(Stored data)
--- START ---

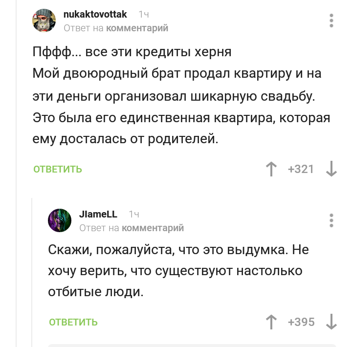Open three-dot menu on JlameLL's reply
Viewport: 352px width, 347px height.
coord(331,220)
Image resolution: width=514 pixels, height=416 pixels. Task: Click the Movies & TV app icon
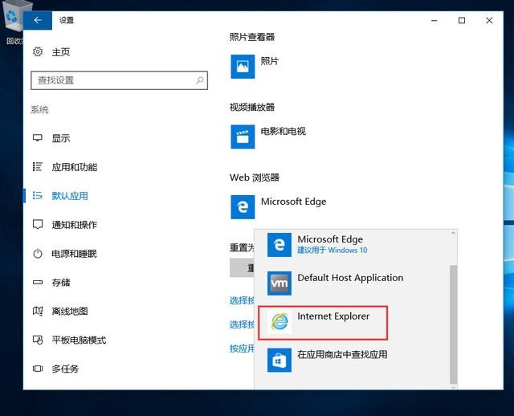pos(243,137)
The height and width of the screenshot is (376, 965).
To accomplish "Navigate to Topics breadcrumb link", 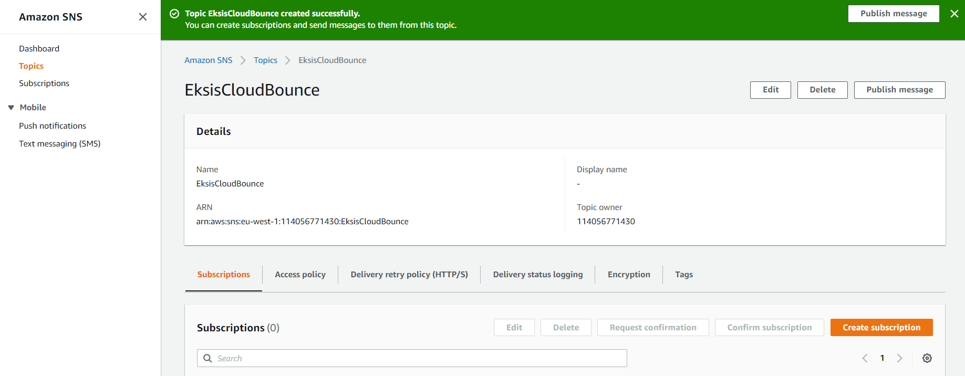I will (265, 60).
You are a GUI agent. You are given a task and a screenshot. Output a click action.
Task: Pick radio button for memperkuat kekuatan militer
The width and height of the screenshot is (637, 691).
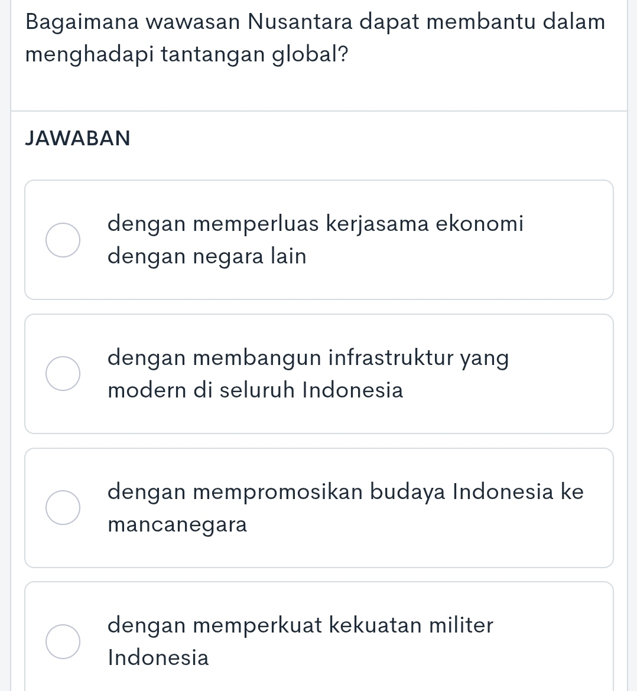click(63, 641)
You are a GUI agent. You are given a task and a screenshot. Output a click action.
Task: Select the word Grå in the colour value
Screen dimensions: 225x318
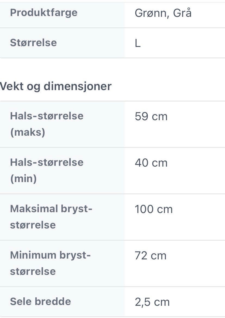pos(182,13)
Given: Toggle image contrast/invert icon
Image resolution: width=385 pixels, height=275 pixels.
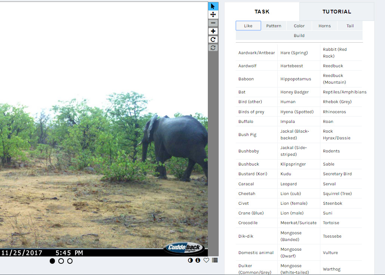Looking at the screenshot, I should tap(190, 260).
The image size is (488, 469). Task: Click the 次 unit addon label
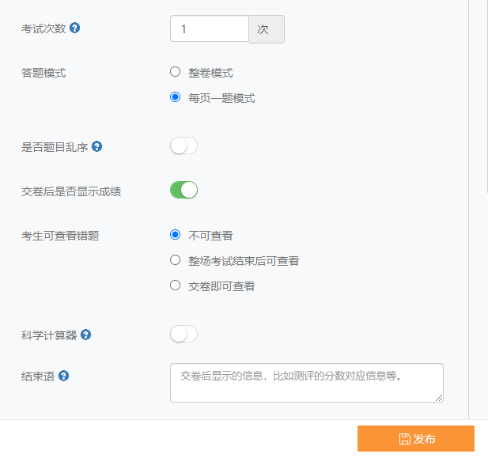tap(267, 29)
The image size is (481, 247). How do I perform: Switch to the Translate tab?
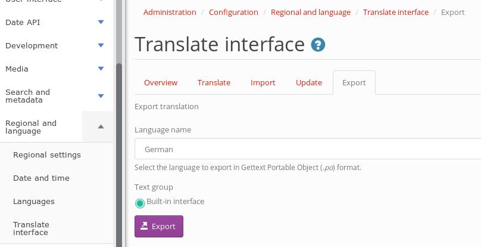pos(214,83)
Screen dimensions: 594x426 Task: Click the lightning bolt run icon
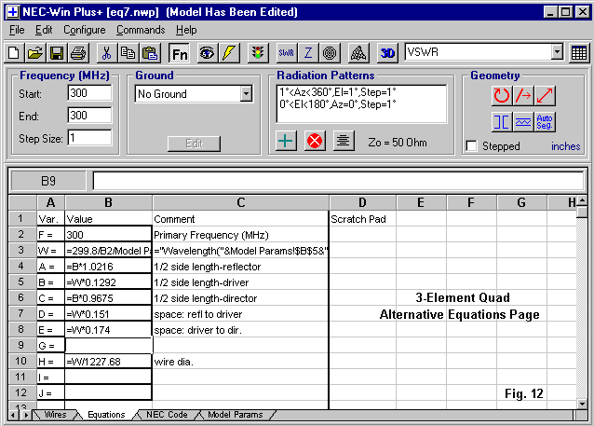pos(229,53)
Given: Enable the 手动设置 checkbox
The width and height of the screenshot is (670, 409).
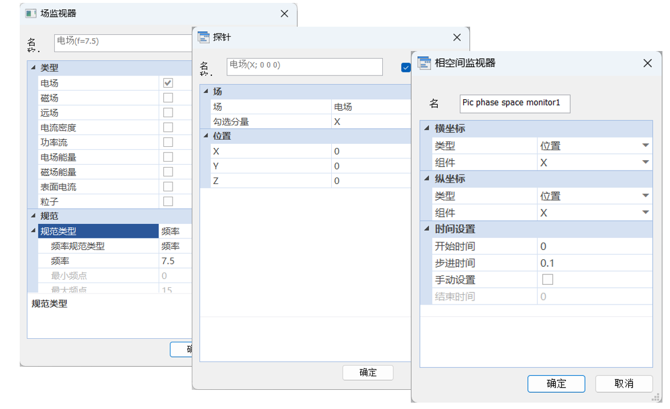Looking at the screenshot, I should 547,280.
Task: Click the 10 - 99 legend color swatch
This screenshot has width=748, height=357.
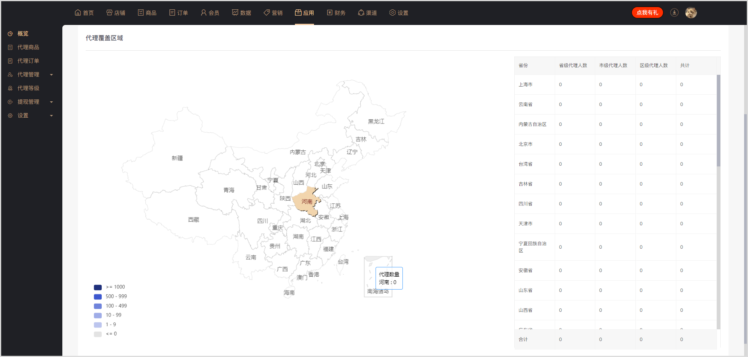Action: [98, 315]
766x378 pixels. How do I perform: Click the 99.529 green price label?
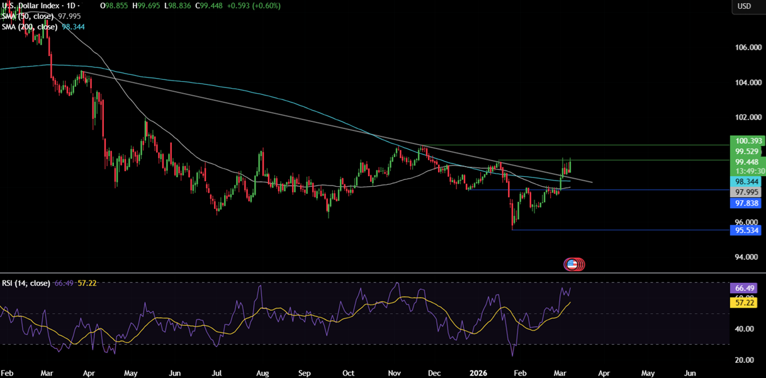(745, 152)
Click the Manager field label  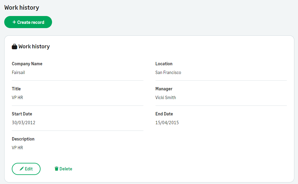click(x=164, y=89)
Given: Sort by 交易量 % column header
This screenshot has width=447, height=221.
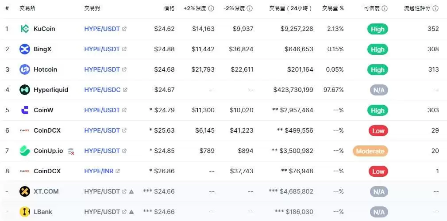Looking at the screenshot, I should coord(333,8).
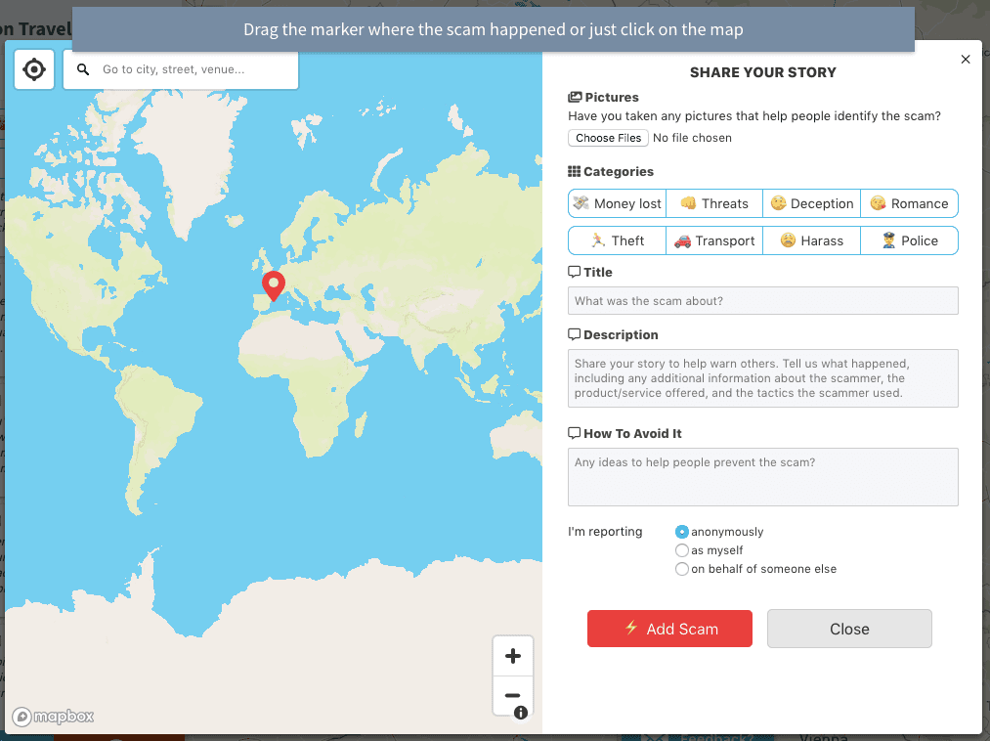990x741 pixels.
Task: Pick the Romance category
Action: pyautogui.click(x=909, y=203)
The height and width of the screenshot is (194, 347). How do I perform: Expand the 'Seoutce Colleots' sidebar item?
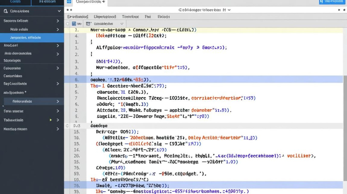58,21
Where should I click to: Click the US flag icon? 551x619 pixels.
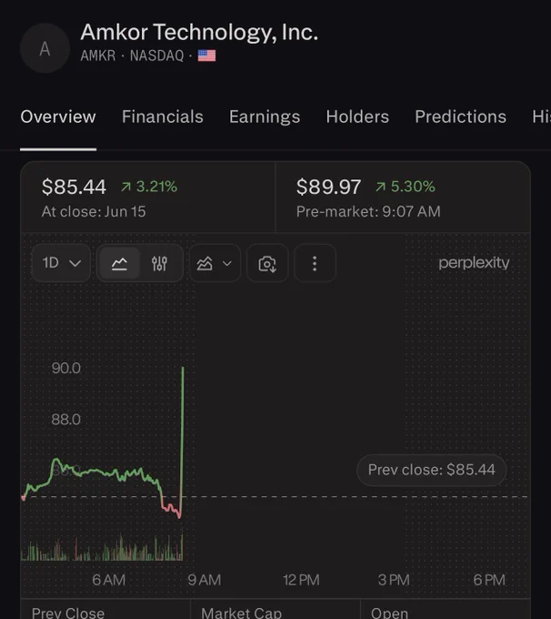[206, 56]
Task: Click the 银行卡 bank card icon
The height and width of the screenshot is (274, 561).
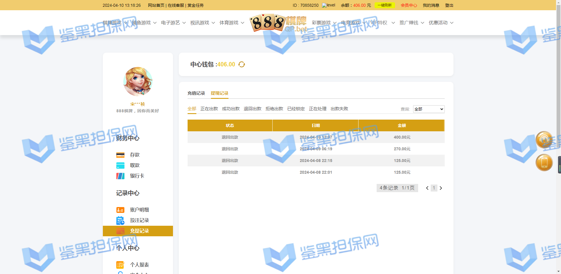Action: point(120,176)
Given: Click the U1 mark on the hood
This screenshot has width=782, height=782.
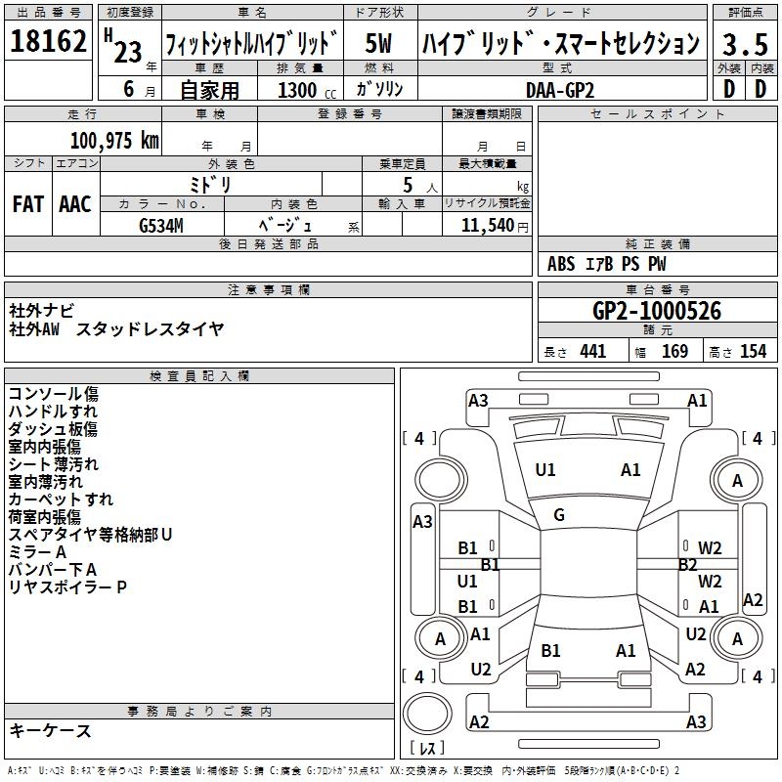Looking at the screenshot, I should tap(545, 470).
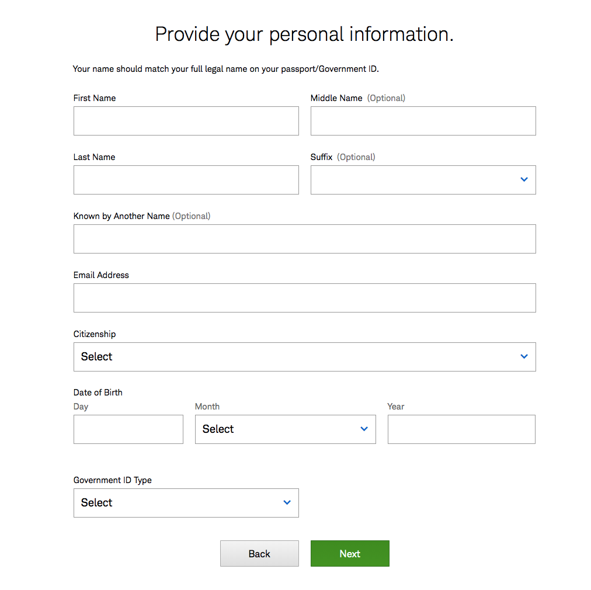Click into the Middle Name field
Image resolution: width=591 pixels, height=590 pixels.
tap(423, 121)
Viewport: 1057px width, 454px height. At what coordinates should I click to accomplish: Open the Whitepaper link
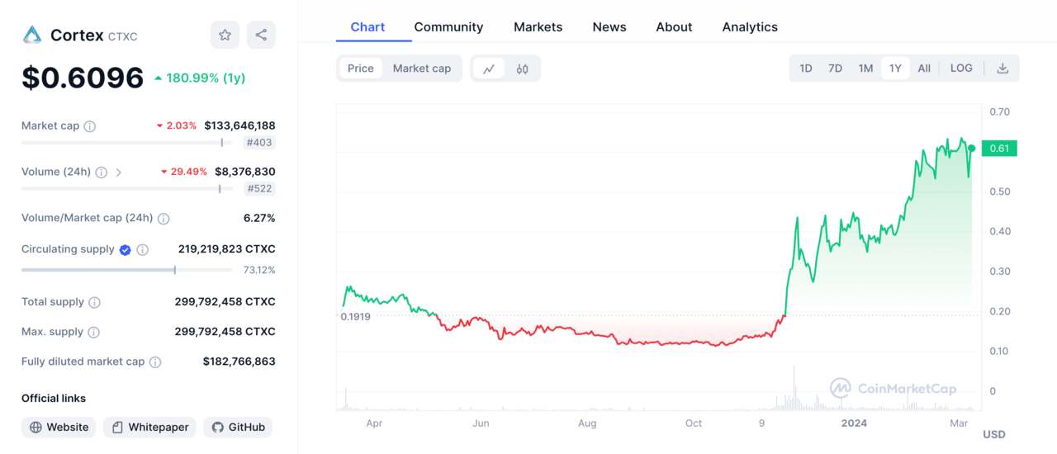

--- END ---

§ **REQUIREMENT**
The answer must consist of the line containing "Given: Sort by 交易量 % column header" and every line after it through the end of the records, retyped exactly, with all pictures left out.

§ **EXERCISE SOLUTION**
Given: Sort by 交易量 % column header
This screenshot has width=447, height=221.
Looking at the screenshot, I should coord(333,8).
990x741 pixels.
Task: Pick the Romance category
Action: pyautogui.click(x=909, y=203)
The height and width of the screenshot is (194, 347). How do I perform: Expand the 'Seoutce Colleots' sidebar item?
58,21
Where should I click to: Click the US flag icon? 551x619 pixels.
[206, 56]
Task: Click the 银行卡 bank card icon
The height and width of the screenshot is (274, 561).
Action: point(120,176)
Given: Click the U1 mark on the hood
This screenshot has width=782, height=782.
Looking at the screenshot, I should tap(545, 470).
Click into the Middle Name field
Image resolution: width=591 pixels, height=590 pixels.
tap(423, 121)
Viewport: 1057px width, 454px height. At what coordinates should I click to accomplish: Open the Whitepaper link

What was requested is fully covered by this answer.